- [Texte affiché]
'''

Pourtant, il va falloir s’y résoudre, car la donne a radicalement changé : les peuples du monde arabe se sont éveillés et plus jamais rien ne sera plus comme avant. Ils veulent être les " acteurs de leur destin " (Alain Gresh)[v] et, en raison de cette mutation fondamentale, il y’aura toujours un avant et un après 2011 et c’est bien, là, la grande leçon à retenir de ce printemps démocratique d'Afrique du nord et du Proche-Orient. Désormais, nous-nous acheminons, peut être difficilement, mais coûte que coûte, vers une nouvelle ère, celles des peuples libres et souverains, celle où aucun peuple ne tolérera d’être gouverné, contre sa volonté, par un despote illégitime. Dans l’intervalle, alors que les ressorts de la peur ont changé de camp et que les Citoyens occupent, de plus en plus, les espaces publics au nom de leurs aspirations démocratiques, nul ne devra être leurré par l’illusion des splendeurs orientales qu’exhibe plus d’un autocrate arabe pour subjuguer ses " Sujets ".  Car derrière celles-ci se cache bien, pour qui sait voir, les misères de son peuple, mais surtout les siennes propres, qui ne tarderont pas à s’étaler au grand jour dès que ce peuple décide d’assumer pleinement son destin et d’affirmer sa volonté.

'''

[Éléments issus d'un jeu de données]
'''

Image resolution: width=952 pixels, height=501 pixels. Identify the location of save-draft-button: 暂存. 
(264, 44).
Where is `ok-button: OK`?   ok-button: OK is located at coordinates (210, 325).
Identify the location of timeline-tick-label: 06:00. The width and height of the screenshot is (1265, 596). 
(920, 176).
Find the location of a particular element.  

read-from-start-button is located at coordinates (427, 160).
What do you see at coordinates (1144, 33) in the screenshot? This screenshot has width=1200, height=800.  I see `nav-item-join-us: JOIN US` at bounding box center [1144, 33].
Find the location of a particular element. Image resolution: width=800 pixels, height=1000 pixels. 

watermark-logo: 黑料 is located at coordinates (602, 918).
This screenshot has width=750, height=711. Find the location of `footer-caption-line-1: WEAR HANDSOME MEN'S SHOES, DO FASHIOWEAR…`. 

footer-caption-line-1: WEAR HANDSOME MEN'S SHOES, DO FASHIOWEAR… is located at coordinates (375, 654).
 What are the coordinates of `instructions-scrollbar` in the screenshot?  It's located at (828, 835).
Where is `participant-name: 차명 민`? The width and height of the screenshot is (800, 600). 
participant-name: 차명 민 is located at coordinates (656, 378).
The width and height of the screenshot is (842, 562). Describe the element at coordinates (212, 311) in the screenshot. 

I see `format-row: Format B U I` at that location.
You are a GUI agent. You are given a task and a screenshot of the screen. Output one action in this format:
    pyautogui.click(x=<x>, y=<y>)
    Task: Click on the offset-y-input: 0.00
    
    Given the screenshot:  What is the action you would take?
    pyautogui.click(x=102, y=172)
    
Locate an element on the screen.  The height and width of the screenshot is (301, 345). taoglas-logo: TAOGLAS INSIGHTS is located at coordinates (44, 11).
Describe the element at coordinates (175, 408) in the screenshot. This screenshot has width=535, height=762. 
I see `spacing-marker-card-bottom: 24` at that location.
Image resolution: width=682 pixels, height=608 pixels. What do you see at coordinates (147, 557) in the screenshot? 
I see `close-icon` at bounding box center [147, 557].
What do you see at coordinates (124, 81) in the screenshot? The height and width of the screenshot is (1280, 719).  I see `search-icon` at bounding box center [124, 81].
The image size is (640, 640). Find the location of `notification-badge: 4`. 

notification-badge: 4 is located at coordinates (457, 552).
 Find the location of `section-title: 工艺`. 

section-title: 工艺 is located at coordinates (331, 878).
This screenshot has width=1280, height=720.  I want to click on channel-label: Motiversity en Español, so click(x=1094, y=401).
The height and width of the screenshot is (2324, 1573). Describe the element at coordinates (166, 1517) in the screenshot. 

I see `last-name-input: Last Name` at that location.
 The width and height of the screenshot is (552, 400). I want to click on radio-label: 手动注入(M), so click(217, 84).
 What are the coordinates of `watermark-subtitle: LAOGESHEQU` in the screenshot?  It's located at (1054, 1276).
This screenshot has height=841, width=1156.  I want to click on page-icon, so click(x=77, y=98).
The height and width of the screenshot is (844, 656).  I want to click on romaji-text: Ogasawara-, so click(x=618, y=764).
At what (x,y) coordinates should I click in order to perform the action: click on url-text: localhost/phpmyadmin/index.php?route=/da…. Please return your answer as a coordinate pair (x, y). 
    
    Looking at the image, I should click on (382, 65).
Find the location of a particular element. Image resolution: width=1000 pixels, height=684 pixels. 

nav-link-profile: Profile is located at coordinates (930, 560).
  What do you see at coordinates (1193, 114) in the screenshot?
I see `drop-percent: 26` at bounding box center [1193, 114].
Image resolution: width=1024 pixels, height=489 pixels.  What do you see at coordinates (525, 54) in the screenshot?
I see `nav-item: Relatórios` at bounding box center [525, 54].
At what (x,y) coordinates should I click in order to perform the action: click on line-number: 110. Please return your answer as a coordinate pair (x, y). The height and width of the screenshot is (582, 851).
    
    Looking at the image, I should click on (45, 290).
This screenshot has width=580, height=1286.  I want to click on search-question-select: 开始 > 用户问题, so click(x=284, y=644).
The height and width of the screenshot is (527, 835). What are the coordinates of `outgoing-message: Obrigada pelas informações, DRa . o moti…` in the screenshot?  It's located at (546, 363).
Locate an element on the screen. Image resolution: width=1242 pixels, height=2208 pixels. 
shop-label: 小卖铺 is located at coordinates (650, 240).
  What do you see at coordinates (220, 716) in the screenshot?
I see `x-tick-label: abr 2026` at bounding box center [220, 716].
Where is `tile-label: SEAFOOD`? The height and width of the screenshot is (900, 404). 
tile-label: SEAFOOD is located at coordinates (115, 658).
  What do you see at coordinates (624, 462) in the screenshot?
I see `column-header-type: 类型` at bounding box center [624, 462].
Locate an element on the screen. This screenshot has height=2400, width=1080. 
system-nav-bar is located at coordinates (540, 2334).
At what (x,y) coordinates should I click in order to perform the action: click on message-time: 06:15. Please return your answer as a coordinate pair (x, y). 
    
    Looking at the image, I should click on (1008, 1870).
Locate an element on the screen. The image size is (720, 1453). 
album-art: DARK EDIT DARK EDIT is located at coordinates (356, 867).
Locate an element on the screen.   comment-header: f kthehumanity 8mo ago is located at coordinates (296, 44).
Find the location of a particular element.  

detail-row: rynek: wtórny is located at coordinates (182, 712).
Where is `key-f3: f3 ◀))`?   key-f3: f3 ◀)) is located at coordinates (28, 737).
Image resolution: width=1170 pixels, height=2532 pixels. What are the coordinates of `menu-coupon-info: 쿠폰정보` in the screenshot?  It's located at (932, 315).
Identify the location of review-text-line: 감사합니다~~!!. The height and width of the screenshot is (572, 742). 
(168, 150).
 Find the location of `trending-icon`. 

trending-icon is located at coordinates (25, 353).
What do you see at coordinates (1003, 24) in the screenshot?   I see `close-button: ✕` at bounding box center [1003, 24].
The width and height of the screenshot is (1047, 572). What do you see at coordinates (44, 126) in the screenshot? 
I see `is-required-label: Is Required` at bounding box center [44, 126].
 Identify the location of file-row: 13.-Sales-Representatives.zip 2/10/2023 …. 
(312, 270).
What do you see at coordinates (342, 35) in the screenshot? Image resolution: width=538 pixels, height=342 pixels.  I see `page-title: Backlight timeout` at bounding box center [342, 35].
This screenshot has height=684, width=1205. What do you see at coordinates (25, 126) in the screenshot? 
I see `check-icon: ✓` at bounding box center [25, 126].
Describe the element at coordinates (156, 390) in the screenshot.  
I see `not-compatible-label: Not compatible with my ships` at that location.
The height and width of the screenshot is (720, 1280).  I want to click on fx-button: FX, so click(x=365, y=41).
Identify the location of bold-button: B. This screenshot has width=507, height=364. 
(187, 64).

'''

- [Votre objectif] Pouvez-vous restituer mot pour mot l'intégralité du texte sur l'éveil des peuples du monde arabe ? Ces lignes n'ont aucun lien avec le texte.

- [Résultat attendu]
Pourtant, il va falloir s’y résoudre, car la donne a radicalement changé : les peuples du monde arabe se sont éveillés et plus jamais rien ne sera plus comme avant. Ils veulent être les " acteurs de leur destin " (Alain Gresh)[v] et, en raison de cette mutation fondamentale, il y’aura toujours un avant et un après 2011 et c’est bien, là, la grande leçon à retenir de ce printemps démocratique d'Afrique du nord et du Proche-Orient. Désormais, nous-nous acheminons, peut être difficilement, mais coûte que coûte, vers une nouvelle ère, celles des peuples libres et souverains, celle où aucun peuple ne tolérera d’être gouverné, contre sa volonté, par un despote illégitime. Dans l’intervalle, alors que les ressorts de la peur ont changé de camp et que les Citoyens occupent, de plus en plus, les espaces publics au nom de leurs aspirations démocratiques, nul ne devra être leurré par l’illusion des splendeurs orientales qu’exhibe plus d’un autocrate arabe pour subjuguer ses " Sujets ".  Car derrière celles-ci se cache bien, pour qui sait voir, les misères de son peuple, mais surtout les siennes propres, qui ne tarderont pas à s’étaler au grand jour dès que ce peuple décide d’assumer pleinement son destin et d’affirmer sa volonté.